Mariana shot a glance at him. There was fire in it, kindled of what fuel she knew not; but the flame of it seemed to scorch her. The cap'n was staring at the andirons and did not see it.

"I'd give a good deal," he said musingly, "if I thought I could ever come acrost such a housekeeper as you be, Mariana. But there! that's snarin' a white blackbird."

"Cap'n," said Mariana.

Her tone seemed to leap at him, and he had to look at her.

"Why, Mariana!" he returned. Her face amazed him. It was full of light, but a light that glittered. "By George," said he, "you looked that minute for all the world jest as your brother Elmer did when Si Thomson struck him in town meetin'. Si was drunk an' Elmer never laid up a thing after the blow was over an' done; but that first minute he looked as if he was goin' to jump. What is it, Mariana?"
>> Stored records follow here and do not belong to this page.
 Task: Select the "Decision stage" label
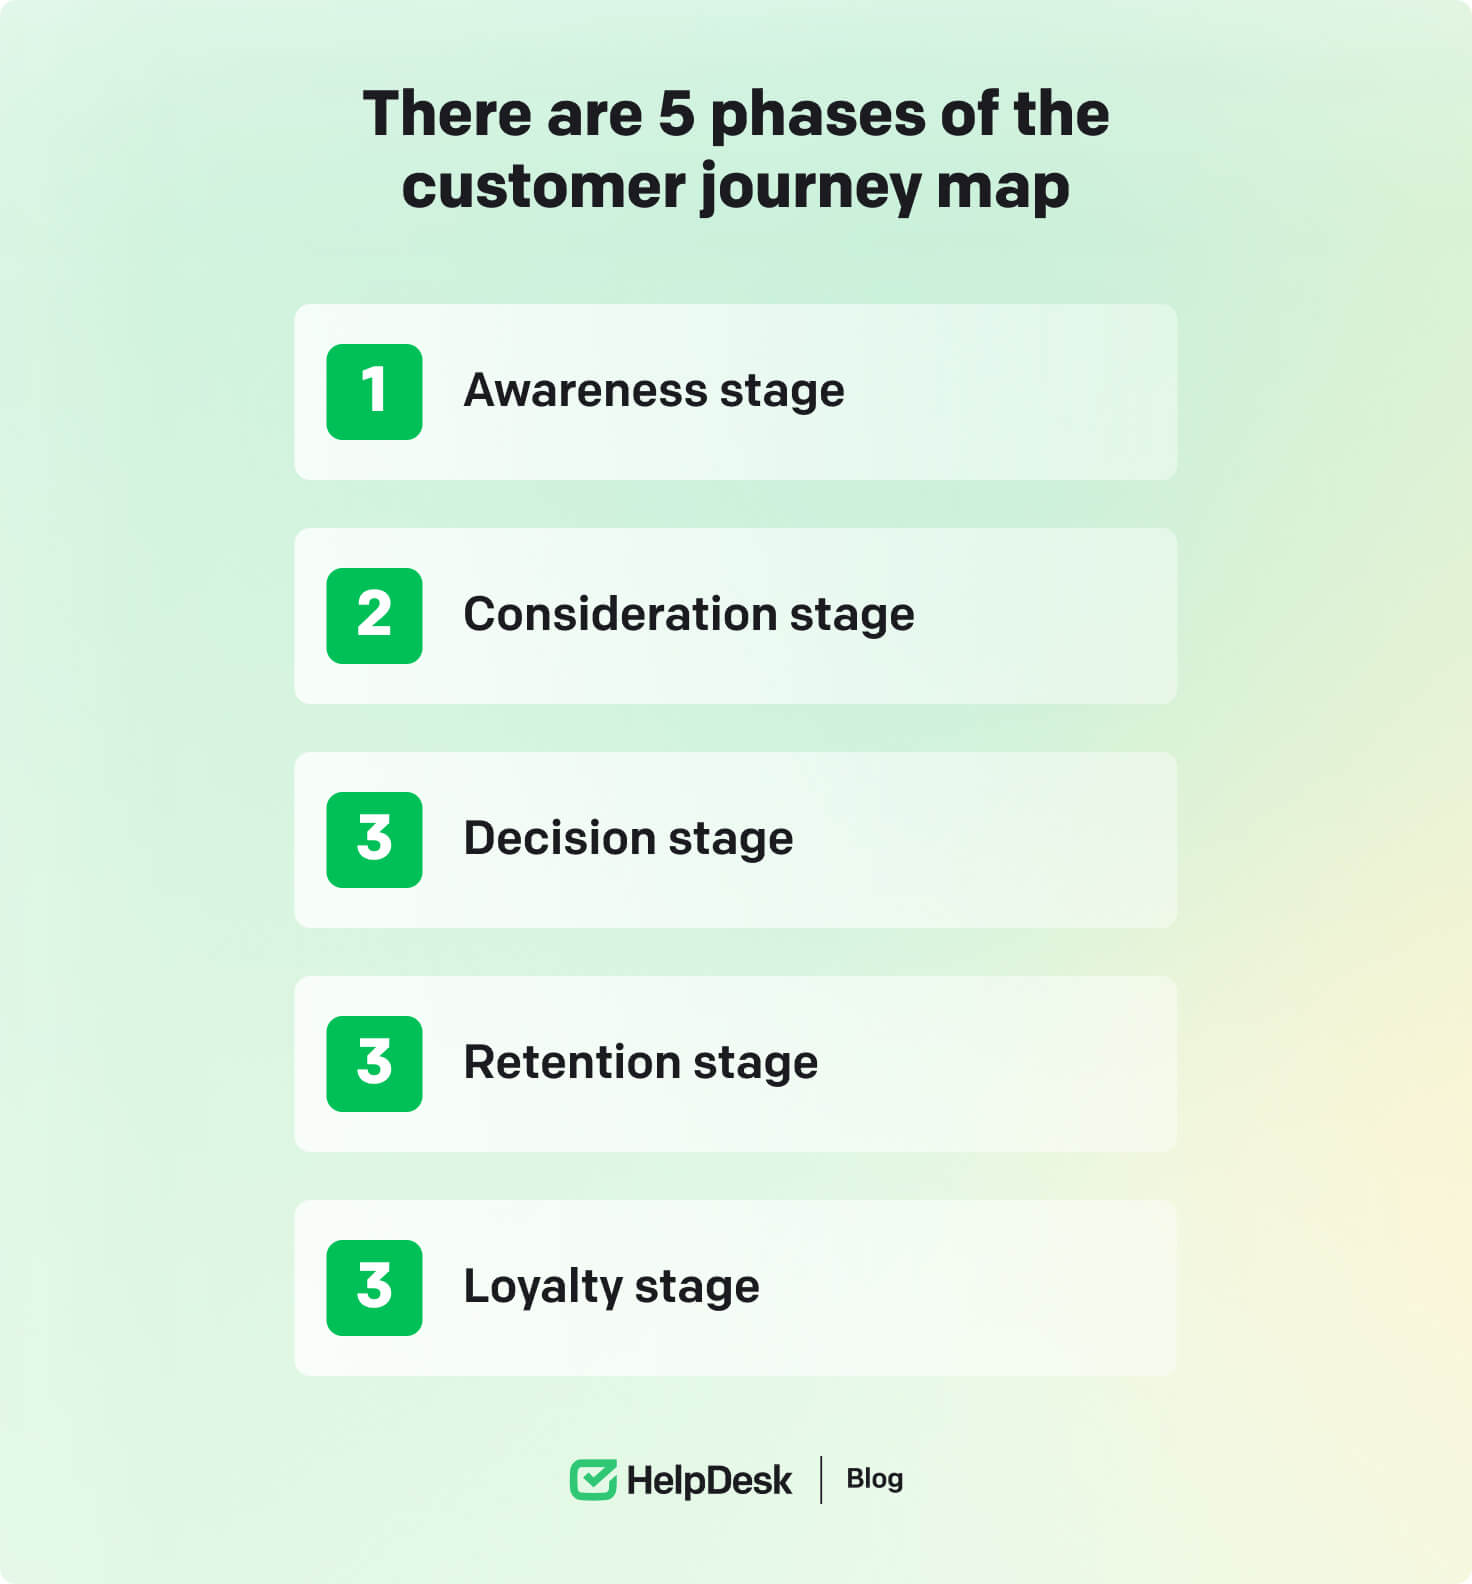(628, 839)
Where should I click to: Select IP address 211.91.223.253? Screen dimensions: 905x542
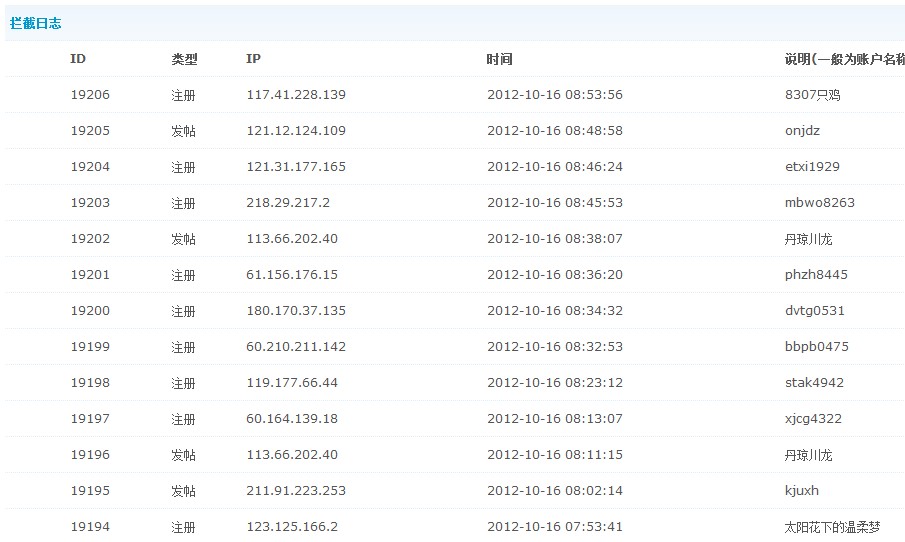pos(296,491)
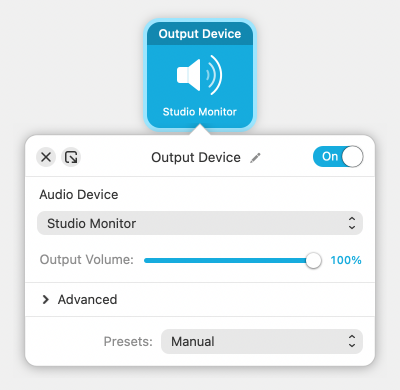Image resolution: width=400 pixels, height=390 pixels.
Task: Toggle the On switch off
Action: (x=338, y=157)
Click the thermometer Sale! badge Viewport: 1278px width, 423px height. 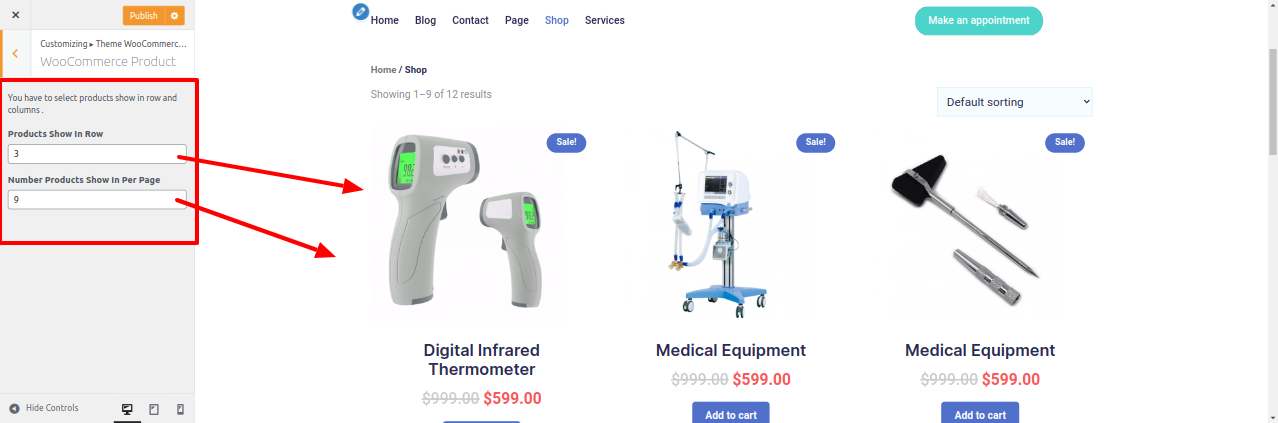[566, 142]
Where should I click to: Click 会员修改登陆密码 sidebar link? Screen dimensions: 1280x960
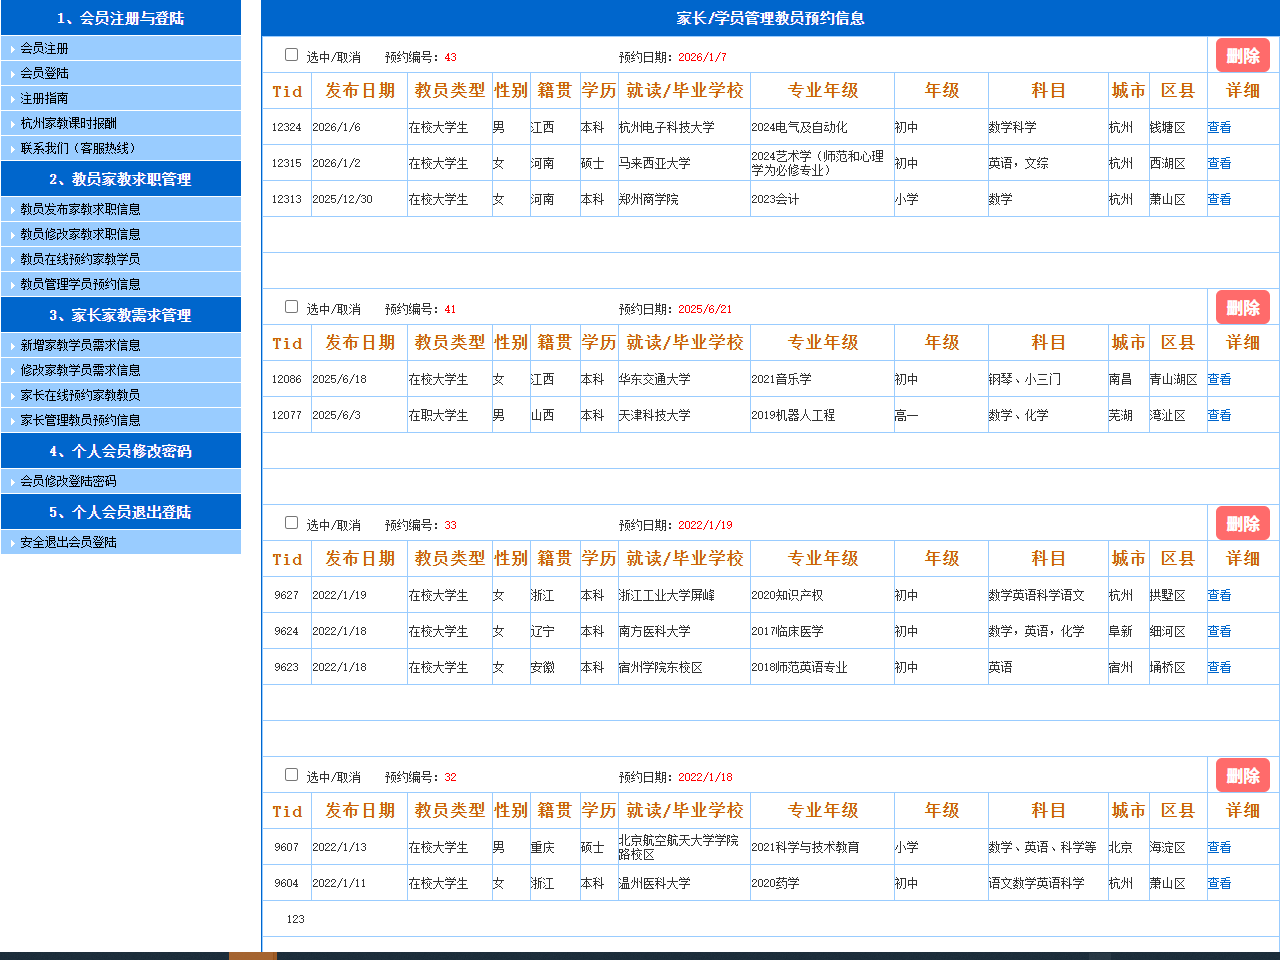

"Cap'n," said Mariana. She was used to calling him by his first name in their school-day fashion, but her new knowledge of life seemed for the moment to have made all the world alien to her. "Cap'n, if anybody said you couldn't do a thing, wouldn't you say to yourself you'd be—wouldn't you say you'd do it?"

"Why, I dunno," said the cap'n, wondering. "Mebbe I would if 'twas somethin' I thought best to do."

"No, no. If 'twas somethin'—well, s'pose somebody said you was a Chinyman, wouldn't you prove you wa'n't?"

"Why," said the cap'n mildly, "anybody'd see I wa'n't, minute they looked into my face. Nobody'd say anybody was a Chinyman if they wa'n't."

Mariana was able to laugh a little here, though a tear did run over her cheek in a hateful, betraying way. She wiped it off, but the cap'n saw it.